Head Node

A head node is a very useful server within a cluster. Typically, it runs the cluster management software, the resource manager, and any monitoring tools that are used. For smaller clusters, it is also used as a login node for users to create and submit jobs.

For clusters of any size that include the DGX-2, DGX-1, or even a group of DGX Stations, a head node can be very helpful. It allows the DGX systems to focus solely on computing rather than any interactive logins or post-processing that users may be doing. As the number of nodes in a cluster increases, it is recommended to use a head node.

It is recommended to size the head node for things such as:
  • Interactive user logins
  • Resource management (running a job scheduler)
  • Graphical pre-processing and post-processing
    • Consider a GPU in the head node for visualization
  • Cluster monitoring
  • Cluster management

Since the head node becomes an important part of the operation of the cluster, consider using RAID-1 for the OS drive in the head node as well as redundant power supplies. This can help improve the uptime of the head node.

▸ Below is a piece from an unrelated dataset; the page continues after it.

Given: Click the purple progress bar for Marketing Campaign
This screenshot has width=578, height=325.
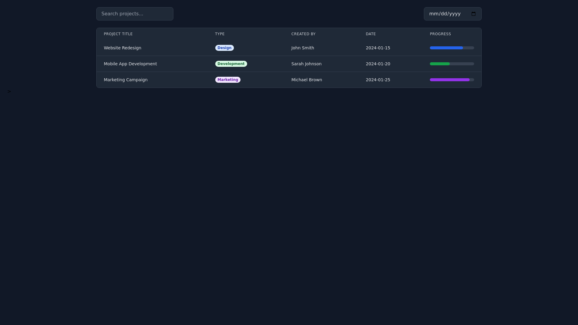Looking at the screenshot, I should [449, 80].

For smaller clusters, you can also use the head node as an NFS server by adding storage and more memory to the head node and NFS export the storage to the cluster clients. For larger clusters, it is recommended to have dedicated storage, either NFS or a parallel file system.

For InfiniBand networks, the head node can also be used for running the software SM. If you want some HA for the SM, run the primary SM on the head node and use an SM on the IB switch as a secondary SM (hardware SM).

As the cluster grows, it is recommended to consider splitting the login and data processing functions from the head node to one or more dedicated login nodes. This is also true as the number of users grows. You can run the primary SM on the head node and other SM’s on the login nodes. You could even use the hardware SM’s on the switches as backups.